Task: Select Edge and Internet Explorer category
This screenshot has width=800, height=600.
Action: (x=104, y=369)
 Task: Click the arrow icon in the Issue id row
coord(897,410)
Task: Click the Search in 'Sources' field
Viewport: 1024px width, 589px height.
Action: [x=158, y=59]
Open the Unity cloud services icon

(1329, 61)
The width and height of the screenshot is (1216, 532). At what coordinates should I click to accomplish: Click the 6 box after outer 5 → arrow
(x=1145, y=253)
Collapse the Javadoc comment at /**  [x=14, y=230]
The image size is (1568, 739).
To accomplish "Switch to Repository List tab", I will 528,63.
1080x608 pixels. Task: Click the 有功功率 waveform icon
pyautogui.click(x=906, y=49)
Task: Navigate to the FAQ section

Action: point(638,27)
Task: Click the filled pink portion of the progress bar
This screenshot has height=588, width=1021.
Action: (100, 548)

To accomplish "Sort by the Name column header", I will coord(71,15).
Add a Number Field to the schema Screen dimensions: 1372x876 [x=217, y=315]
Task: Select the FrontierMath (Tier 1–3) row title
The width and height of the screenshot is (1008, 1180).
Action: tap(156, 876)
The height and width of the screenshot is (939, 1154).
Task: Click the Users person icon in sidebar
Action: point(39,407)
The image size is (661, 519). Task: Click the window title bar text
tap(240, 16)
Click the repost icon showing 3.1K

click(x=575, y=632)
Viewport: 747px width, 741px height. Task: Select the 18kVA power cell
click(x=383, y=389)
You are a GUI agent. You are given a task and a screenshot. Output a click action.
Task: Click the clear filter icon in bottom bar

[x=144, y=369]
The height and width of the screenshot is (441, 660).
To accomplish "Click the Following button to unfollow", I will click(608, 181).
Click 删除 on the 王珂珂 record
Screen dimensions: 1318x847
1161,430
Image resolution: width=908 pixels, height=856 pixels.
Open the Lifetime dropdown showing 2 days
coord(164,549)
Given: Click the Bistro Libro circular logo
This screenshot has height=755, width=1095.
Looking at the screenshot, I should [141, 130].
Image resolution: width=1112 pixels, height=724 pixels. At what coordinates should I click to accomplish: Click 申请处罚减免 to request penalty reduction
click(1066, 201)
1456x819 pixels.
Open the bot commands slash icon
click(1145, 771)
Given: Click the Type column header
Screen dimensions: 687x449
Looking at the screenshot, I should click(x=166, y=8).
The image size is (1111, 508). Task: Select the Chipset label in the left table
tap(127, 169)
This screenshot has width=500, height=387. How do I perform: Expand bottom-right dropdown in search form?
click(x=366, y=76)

◆ ◆ ◆ ◆ ◆

◆ **Exercise instructions**
Please return the stretch of the data above from the line containing "The image size is (1111, 508)." through the final line, both included, reproduced verbatim.

◆ **Response to the exercise**
The image size is (1111, 508). Task: Select the Chipset label in the left table
tap(127, 169)
This screenshot has width=500, height=387. How do I perform: Expand bottom-right dropdown in search form?
click(x=366, y=76)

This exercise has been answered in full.